> Supplied data
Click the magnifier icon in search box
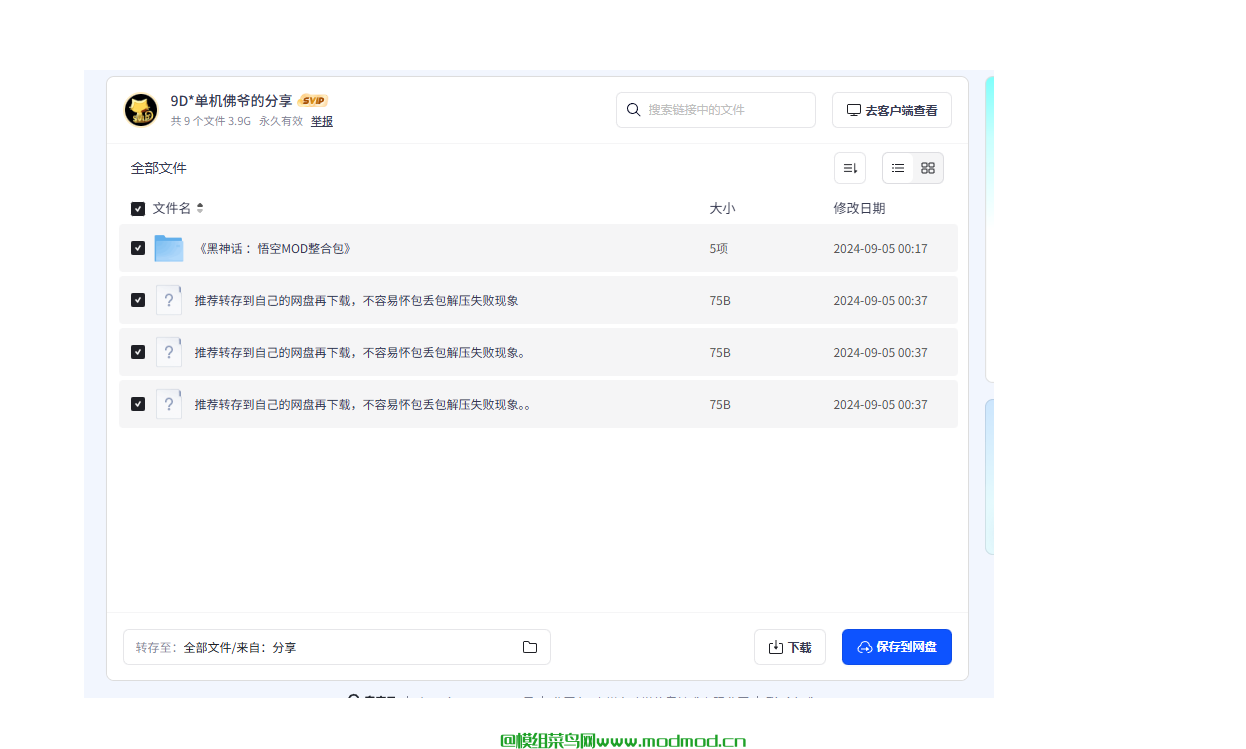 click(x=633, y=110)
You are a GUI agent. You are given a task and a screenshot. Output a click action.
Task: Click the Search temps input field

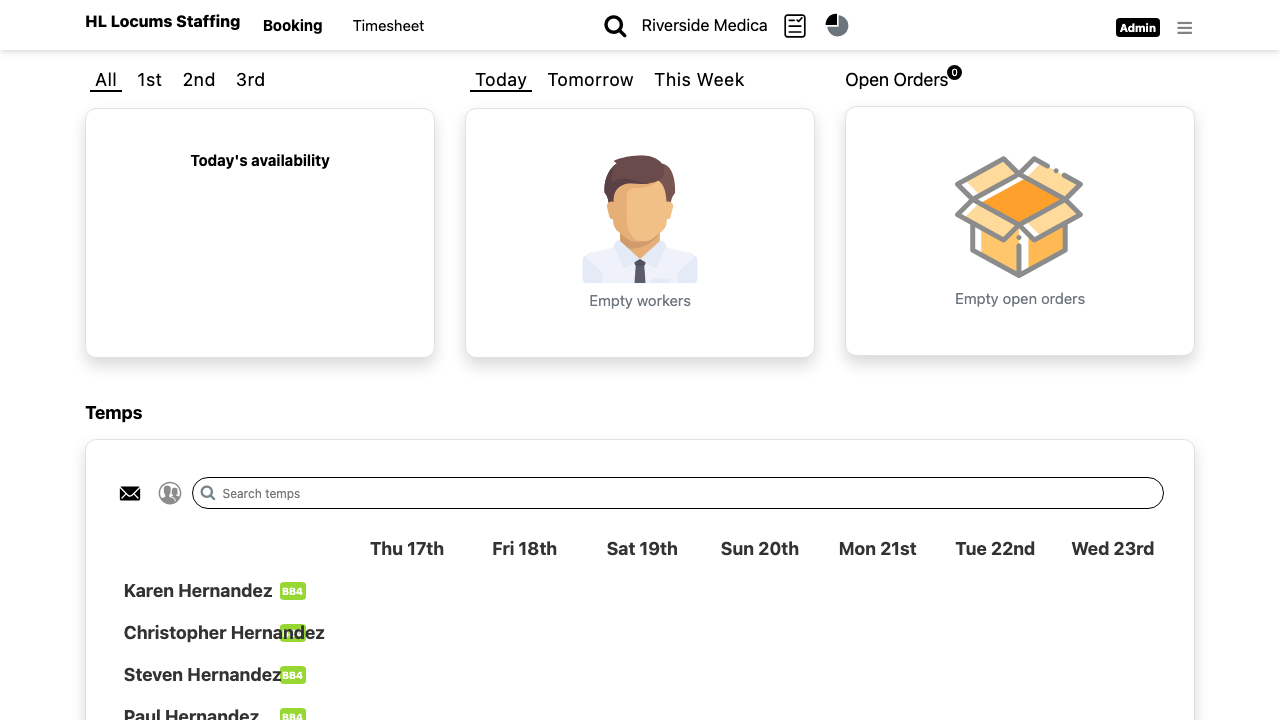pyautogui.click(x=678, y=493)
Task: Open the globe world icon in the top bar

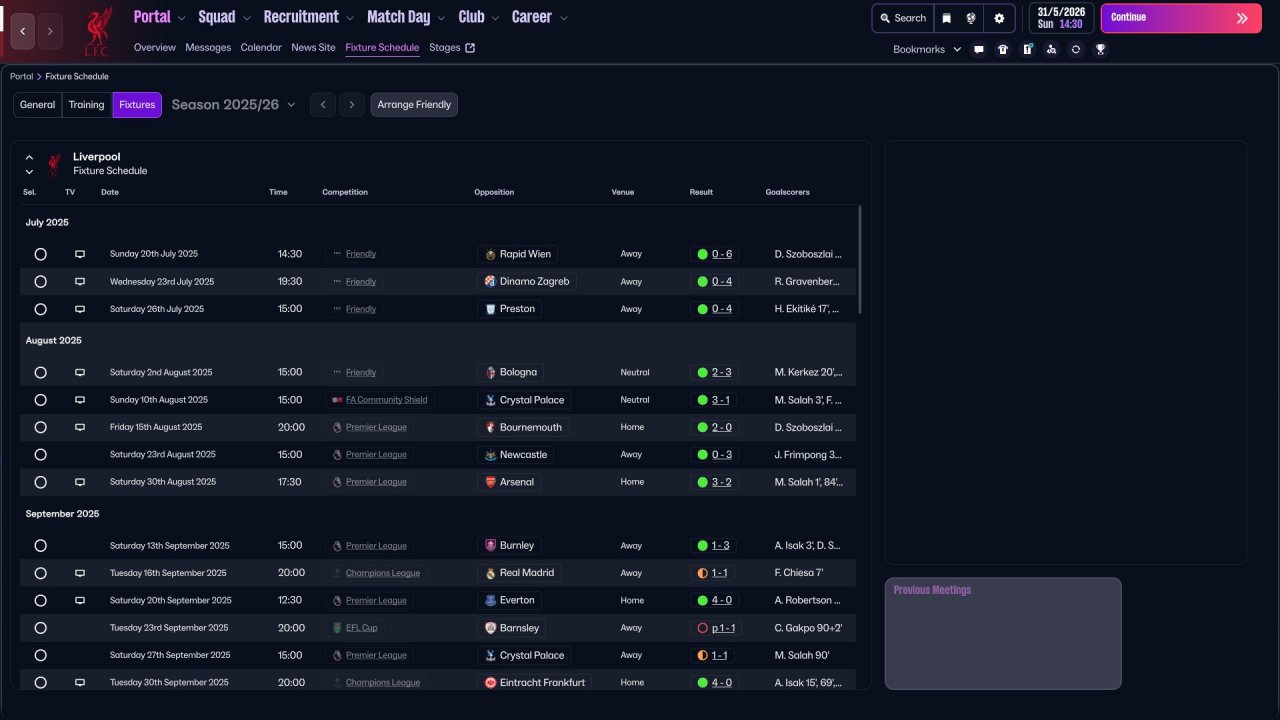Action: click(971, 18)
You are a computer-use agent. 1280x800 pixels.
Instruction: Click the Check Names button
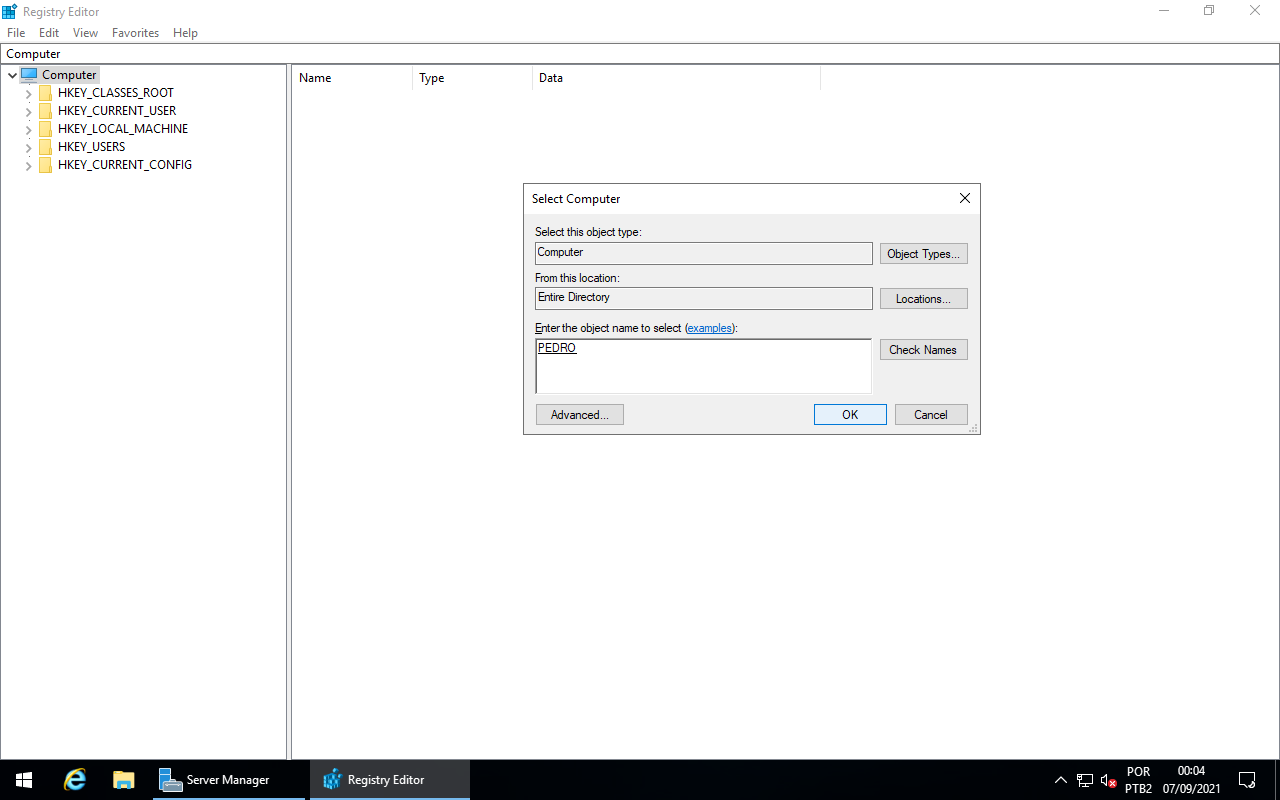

> Request
Please copy every line of the entries above word for word, leaving out the pictures.

> Task answer
Click the magnifier icon in search box
 click(x=633, y=110)
You are a GUI agent. You are given a task and a screenshot. Output a click action.
Task: Click the Search temps input field

pyautogui.click(x=678, y=493)
Task: Open the globe world icon in the top bar

Action: click(971, 18)
You are a computer-use agent. 1280x800 pixels.
Instruction: Click the Check Names button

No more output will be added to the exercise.